In the entries that follow, find every line containing "Toggle" and copy it.
_ _ _
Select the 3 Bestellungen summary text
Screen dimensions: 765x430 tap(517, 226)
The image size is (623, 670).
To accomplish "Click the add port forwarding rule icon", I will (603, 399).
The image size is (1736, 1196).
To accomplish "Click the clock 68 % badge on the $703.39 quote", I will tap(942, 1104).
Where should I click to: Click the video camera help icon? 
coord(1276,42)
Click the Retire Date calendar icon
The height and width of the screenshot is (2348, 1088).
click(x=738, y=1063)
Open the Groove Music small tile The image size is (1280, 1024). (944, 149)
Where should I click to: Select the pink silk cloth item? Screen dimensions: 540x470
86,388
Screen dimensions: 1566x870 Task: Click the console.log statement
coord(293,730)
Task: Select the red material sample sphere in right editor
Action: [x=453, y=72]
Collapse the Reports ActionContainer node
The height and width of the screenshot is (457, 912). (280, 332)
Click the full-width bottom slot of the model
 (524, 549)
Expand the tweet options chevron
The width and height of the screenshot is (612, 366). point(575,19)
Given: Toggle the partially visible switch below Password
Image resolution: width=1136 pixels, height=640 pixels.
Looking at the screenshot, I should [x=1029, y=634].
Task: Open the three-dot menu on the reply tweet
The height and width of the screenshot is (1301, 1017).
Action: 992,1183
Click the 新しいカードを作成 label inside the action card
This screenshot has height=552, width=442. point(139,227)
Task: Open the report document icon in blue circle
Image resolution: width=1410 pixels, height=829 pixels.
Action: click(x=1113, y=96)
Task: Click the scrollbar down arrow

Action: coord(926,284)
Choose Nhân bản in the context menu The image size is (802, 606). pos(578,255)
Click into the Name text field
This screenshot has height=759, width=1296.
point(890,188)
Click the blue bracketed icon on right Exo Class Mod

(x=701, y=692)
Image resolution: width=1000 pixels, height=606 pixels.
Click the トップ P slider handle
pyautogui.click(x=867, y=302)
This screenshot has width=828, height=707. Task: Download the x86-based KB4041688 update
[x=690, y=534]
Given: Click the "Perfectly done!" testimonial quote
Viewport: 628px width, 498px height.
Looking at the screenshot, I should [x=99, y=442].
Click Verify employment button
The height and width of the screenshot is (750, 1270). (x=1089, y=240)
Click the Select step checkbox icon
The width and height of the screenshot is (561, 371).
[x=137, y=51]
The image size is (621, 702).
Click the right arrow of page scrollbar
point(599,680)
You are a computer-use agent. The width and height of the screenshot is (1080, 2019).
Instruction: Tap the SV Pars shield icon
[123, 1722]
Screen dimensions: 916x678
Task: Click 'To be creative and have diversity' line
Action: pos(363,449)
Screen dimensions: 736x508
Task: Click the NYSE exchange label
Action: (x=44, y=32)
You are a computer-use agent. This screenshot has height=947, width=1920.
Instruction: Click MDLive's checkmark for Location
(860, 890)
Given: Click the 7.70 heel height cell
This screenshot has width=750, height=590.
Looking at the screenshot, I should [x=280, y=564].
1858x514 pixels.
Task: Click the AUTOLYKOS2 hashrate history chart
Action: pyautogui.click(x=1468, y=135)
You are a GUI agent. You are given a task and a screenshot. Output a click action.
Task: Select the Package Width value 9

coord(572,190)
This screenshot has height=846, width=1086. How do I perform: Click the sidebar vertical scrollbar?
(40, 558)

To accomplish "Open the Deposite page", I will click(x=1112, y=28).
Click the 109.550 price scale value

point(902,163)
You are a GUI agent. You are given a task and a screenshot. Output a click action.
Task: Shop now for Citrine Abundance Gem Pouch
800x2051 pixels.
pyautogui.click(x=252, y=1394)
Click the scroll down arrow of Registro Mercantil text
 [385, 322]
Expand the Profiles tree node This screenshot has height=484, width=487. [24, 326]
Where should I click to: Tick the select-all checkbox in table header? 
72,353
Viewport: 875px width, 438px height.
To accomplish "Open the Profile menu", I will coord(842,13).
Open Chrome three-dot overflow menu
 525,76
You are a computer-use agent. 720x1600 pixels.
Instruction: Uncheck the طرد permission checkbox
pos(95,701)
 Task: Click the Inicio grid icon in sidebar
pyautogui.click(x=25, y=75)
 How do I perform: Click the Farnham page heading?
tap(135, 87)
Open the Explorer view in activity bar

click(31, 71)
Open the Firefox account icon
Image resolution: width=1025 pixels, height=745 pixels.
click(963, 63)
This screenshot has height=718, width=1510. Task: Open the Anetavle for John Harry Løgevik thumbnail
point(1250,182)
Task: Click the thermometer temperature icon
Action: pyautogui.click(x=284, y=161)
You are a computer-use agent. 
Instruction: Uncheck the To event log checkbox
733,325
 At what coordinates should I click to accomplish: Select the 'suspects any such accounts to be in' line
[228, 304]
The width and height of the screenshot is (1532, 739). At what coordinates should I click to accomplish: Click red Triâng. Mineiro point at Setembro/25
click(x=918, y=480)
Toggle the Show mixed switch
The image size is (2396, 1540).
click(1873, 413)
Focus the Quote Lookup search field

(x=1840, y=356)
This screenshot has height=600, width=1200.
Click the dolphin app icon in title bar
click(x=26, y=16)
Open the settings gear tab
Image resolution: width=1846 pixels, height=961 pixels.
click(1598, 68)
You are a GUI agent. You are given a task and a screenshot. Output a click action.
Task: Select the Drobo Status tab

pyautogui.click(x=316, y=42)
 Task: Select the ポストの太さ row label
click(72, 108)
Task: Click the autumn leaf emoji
_ _ _
■ Written solution
Given: Toggle the partially visible switch below Password
Toggle the Show mixed switch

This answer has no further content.